そうしてティフォンは少しずつ私に説明をし始めた。



「まず、私は国王陛下様との謁見の日から行動をしておりました。まずは、私たちを助けてくれそうな人材探しから」


『え…それって』


「はい。まずは私の家門クライアン家です。こちらは干渉できる範囲の援助をしてもらえることになりました。そして次に貴族の方々です。クライアン家と繋がりがあり、なおかつ王家に対して中立である立場の貴族から厳選し、何人かとお会いしました」


『それが…最近出かけている理由だったのね』


「はい。…そして同時に私が考えた事業についての力添えも頼んでみましたが、資源の確保の目処は立ちました」


『事業って?』


「服飾のアクセサリーの類です」


『アクセサリー…なんでまた?』


「お嬢様が陛下から任された領土はサーダルーンという土地です」


『そうらしいね…名前だけは知ってる…』


「あの土地は表面だけ見れば穀物も植物でさえまともに育たない環境の悪い土地なのです。けれど、中身を見れば未開の鉱石や宝石などが眠っているのでは、と噂されているところでもあるのです」


『……そんな悪い土地に…』


「人の寄り付かぬ土地なので獣や魔物なども出てきますが、逆に人よけにもなっていてまともに調べられた学者は少ないようです」


『魔物って…』


「お嬢様。

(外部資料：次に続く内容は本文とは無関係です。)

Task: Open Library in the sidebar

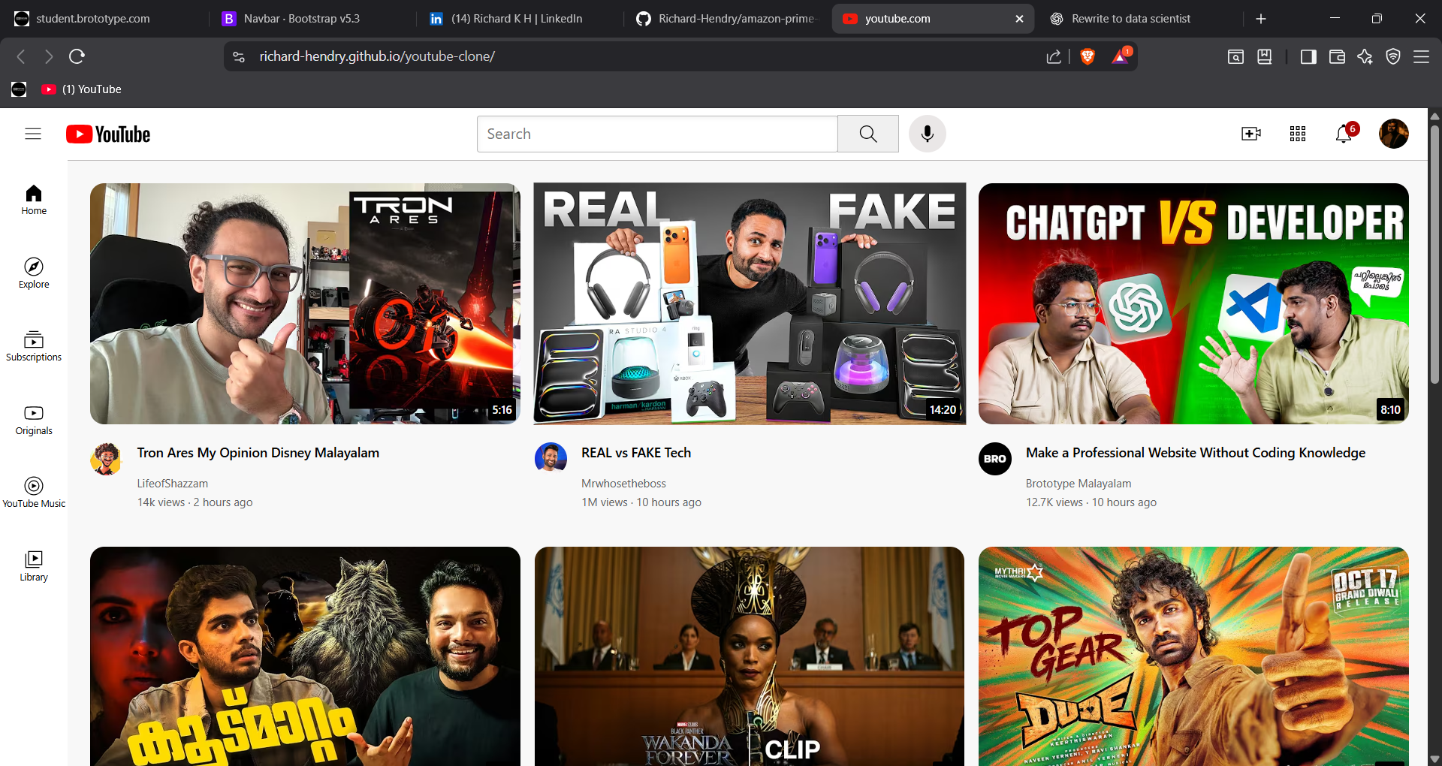Action: pos(34,566)
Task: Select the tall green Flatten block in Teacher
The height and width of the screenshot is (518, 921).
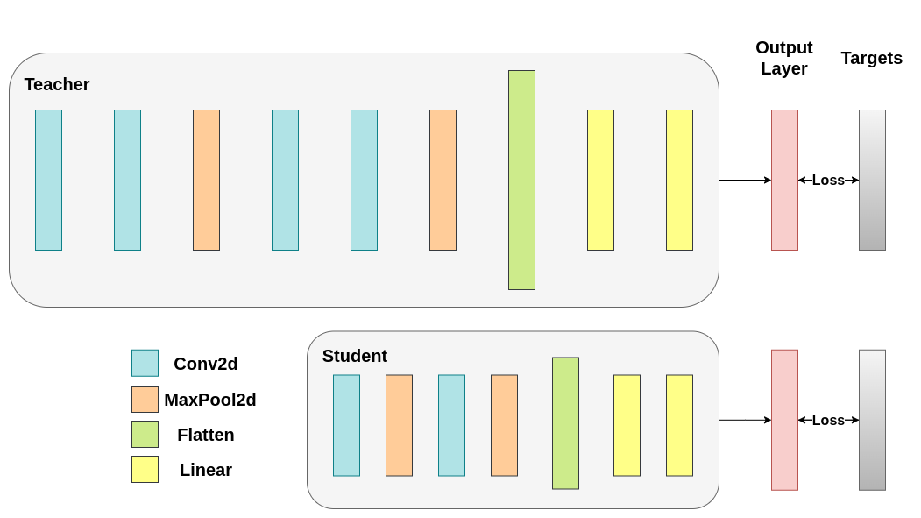Action: [x=521, y=180]
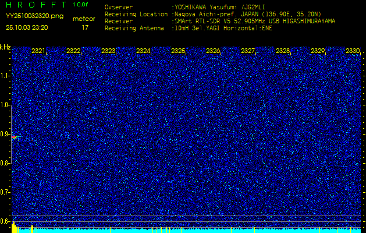Select the 2330 time marker
The image size is (366, 233).
pos(353,51)
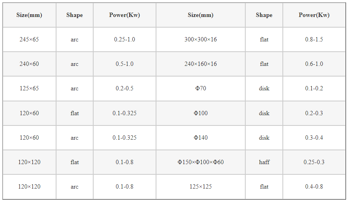Select the haff shape cell
The height and width of the screenshot is (202, 348).
click(x=264, y=162)
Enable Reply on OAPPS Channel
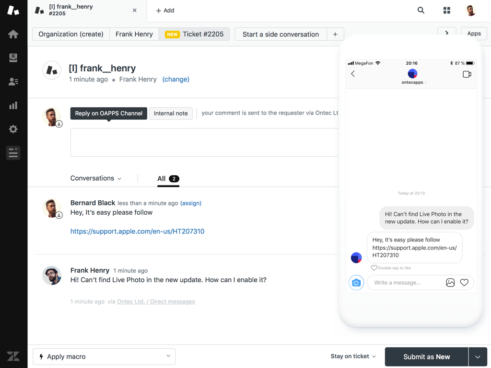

この機会をチャンスと見ますか?それとも、無理難題を押し付けられた、と見ますか?」


『そ、それは……』



正直後者だと答えたい。そんなにも条件の悪い領地を任されたなんてティフォンの命も危なくなる。
言葉を発せずに黙り込む私にティフォンが席を立って私の足元にひざまずく。



「お嬢様。私はお嬢様のためならなんでもいたします。お嬢様がこれからもご自由に過ごされたいのならこの仕事も全うさせていただきます」


『…ティフォン』


「お嬢様」




ティフォンが差し出した手のひら。
まだ不安ではあるが、その手に私の手を乗せる。
柔らかく微笑んだティフォンがそっと私の手の甲に口づけをした。